A legislação de manutenção preventiva é o conjunto de normas regulamentadoras (NRs) do Ministério do Trabalho e Emprego e de normas técnicas da ABNT que estabelecem os procedimentos obrigatórios de manutenção em máquinas, equipamentos e instalações, com o objetivo de evitar falhas, acidentes e paradas não planejadas.
No caso de frotas, vale uma distinção que muitos materiais sobre o tema pulam: a NR-12 regula sobretudo máquinas e equipamentos industriais, não o veículo em si circulando na via pública. Ela se aplica de forma direta quando a frota inclui equipamentos como empilhadeiras, guindastes ou máquinas agrícolas operando dentro de um estabelecimento. Para veículos rodoviários, a obrigação de manutenção em dia costuma vir de uma combinação diferente: normas de segurança elétrica (NR-10, quando há sistemas elétricos de maior porte), a classificação técnica da NBR 5462 e as exigências do Código de Trânsito Brasileiro sobre condições de segurança do veículo.
Essa distinção importa na prática: uma empresa que aplica só a NR-12 aos seus caminhões pode estar cumprindo a norma errada e, ainda assim, deixando de comprovar o que de fato seria cobrado numa fiscalização de trânsito.
Quais são as principais normas regulamentadoras?
As normas que mais aparecem quando o assunto é manutenção preventiva de frotas e equipamentos cobrem focos bem diferentes entre si, da segurança de máquinas à classificação técnica dos tipos de manutenção. A tabela abaixo resume o que cada uma regula e o que exige documentar:
| Norma | O que regula | O que exige documentar | Risco de descumprimento |
|---|---|---|---|
| NR-12 | Segurança em máquinas e equipamentos industriais | Prontuário da máquina, dispositivos de segurança, capacitação de operadores | Interdição do equipamento, autuação, responsabilidade em acidente |
| NR-10 | Segurança em instalações e serviços em eletricidade | Prontuário de instalações elétricas, esquemas unifilares (obrigatório acima de 75 kW) | Autuação, embargo da instalação |
| NR-13 | Caldeiras, vasos de pressão e tubulações | Inspeções técnicas periódicas, registro de segurança | Interdição do equipamento |
| NBR 5462 | Classificação técnica dos tipos de manutenção (corretiva, preventiva, preditiva) | Não impõe documentação própria, serve de base para o plano de manutenção | Não é norma punitiva, é referência técnica |
Vale notar que a NBR 5462 não pune nada por si só: ela é a referência técnica que dá nome e critério aos tipos de manutenção que compõem, por exemplo, um plano de manutenção auditável. Quem de fato impõe sanção é a norma regulamentadora aplicável ao equipamento ou à instalação em questão.

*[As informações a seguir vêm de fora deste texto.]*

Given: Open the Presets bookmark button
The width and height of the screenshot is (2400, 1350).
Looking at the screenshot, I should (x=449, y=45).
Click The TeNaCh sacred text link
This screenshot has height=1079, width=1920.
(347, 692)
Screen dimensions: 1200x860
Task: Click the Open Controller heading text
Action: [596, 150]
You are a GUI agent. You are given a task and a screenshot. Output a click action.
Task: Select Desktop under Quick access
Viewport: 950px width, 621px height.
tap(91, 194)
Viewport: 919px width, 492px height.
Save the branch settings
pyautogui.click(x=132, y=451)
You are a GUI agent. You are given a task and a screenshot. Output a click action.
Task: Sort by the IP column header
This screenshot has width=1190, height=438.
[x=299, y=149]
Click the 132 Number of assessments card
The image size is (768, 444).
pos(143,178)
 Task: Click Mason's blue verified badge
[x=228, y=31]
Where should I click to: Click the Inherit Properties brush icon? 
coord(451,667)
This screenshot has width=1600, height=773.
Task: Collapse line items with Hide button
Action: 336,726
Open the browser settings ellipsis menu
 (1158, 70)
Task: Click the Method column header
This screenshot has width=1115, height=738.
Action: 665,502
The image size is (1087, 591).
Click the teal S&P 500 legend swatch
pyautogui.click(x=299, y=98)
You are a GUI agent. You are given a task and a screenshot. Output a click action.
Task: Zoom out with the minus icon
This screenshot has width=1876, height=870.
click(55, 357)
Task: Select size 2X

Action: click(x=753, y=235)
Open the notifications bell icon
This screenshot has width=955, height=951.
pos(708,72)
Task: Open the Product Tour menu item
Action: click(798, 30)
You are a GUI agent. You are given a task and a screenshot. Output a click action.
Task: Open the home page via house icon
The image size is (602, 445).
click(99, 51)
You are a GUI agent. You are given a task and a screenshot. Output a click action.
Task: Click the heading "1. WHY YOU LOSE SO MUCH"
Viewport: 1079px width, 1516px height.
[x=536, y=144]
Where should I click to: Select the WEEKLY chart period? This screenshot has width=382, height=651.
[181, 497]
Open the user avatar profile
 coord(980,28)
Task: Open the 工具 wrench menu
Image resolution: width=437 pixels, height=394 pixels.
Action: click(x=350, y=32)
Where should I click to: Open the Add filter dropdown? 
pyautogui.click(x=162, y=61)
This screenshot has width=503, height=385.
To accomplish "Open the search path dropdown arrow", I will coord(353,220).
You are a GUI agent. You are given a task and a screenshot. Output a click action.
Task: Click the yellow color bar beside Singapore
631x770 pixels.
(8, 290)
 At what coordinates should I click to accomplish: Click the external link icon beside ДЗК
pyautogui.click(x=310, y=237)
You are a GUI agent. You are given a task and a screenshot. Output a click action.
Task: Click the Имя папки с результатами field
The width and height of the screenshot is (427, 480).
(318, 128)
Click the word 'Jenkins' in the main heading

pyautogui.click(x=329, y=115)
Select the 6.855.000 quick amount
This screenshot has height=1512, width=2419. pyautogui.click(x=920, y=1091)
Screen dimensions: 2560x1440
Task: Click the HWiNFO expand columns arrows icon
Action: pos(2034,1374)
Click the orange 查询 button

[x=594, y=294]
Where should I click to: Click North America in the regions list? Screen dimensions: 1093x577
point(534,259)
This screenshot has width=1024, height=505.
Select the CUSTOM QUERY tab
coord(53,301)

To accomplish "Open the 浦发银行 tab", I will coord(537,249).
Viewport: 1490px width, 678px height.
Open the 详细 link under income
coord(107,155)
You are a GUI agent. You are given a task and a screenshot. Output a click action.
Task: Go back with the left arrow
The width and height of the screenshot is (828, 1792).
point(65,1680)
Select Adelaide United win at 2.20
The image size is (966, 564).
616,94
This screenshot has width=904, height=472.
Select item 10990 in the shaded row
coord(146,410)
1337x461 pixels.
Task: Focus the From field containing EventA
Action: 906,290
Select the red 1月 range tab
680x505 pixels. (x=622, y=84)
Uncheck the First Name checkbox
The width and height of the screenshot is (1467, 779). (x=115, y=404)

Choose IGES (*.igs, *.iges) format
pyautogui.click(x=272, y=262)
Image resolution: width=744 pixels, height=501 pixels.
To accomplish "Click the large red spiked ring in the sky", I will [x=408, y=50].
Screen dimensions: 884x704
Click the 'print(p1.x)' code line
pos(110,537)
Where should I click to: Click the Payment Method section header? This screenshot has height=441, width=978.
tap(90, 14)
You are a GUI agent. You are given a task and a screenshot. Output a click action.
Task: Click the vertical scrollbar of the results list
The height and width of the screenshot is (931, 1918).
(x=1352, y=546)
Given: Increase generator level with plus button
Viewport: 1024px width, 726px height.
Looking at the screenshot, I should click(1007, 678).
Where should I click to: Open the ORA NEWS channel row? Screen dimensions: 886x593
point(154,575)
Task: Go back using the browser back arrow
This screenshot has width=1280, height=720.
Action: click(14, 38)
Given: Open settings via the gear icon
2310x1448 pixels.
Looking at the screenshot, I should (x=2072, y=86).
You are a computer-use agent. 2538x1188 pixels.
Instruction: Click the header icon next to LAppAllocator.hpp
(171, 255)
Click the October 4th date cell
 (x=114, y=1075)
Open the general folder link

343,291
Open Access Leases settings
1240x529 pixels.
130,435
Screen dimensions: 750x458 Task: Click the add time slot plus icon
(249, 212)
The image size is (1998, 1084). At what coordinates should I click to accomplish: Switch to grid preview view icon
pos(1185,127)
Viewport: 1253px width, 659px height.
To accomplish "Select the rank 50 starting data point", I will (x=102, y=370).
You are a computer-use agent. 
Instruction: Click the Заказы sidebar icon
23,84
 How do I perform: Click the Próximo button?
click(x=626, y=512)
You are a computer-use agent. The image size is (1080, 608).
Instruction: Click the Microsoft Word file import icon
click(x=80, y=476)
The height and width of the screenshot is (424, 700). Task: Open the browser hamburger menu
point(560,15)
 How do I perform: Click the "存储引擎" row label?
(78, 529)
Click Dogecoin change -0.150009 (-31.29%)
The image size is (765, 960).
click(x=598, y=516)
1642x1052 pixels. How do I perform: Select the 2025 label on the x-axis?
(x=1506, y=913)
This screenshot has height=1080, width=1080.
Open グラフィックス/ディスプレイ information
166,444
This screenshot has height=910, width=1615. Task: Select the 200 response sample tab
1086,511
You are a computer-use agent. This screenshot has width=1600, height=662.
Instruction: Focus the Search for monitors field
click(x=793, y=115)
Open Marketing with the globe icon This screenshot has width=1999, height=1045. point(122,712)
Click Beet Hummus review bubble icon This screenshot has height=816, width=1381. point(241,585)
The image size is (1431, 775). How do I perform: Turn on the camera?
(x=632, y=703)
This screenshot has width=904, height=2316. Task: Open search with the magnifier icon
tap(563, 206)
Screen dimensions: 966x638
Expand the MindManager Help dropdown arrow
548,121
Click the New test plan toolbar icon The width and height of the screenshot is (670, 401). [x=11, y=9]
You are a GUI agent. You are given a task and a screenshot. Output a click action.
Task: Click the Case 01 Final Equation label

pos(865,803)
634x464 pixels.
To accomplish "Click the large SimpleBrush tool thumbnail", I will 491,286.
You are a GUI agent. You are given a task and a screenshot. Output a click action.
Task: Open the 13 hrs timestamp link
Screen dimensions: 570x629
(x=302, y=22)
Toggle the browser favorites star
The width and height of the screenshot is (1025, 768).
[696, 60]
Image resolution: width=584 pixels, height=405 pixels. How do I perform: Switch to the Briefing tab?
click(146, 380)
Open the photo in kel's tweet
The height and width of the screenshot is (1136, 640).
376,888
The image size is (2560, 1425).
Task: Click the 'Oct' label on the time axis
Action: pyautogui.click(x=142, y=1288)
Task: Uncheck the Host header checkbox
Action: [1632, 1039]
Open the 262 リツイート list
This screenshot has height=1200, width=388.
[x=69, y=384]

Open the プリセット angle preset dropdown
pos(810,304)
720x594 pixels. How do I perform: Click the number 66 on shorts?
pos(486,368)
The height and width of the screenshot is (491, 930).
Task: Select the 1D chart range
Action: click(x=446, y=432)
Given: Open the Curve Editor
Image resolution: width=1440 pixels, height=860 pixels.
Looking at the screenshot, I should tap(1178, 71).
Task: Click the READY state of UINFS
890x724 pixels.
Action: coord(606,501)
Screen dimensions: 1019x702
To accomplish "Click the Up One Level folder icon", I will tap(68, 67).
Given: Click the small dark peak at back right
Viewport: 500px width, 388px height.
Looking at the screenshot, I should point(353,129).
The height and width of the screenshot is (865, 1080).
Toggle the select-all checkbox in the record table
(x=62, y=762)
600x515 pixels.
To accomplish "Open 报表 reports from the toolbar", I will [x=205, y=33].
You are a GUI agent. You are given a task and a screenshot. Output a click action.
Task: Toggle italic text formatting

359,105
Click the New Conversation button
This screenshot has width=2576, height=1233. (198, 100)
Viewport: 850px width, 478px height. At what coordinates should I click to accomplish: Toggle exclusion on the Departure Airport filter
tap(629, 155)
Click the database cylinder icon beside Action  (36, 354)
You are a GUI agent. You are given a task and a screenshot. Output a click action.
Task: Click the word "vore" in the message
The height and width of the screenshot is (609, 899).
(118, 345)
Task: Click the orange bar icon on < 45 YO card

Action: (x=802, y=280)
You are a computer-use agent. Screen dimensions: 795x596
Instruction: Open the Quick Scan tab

Quais os riscos de descumprir a legislação de manutenção preventiva?
Ignorar essas obrigações raramente é um risco abstrato. Ele se manifesta em 03 frentes concretas: autuação administrativa, interdição de equipamento ou veículo, e responsabilidade civil ou criminal em caso de acidente. Em fiscalizações de NR-12 e NR-13, por exemplo, a ausência de prontuário atualizado costuma ser motivo suficiente para interdição imediata do equipamento, independentemente de ele estar funcionando normalmente no momento da inspeção.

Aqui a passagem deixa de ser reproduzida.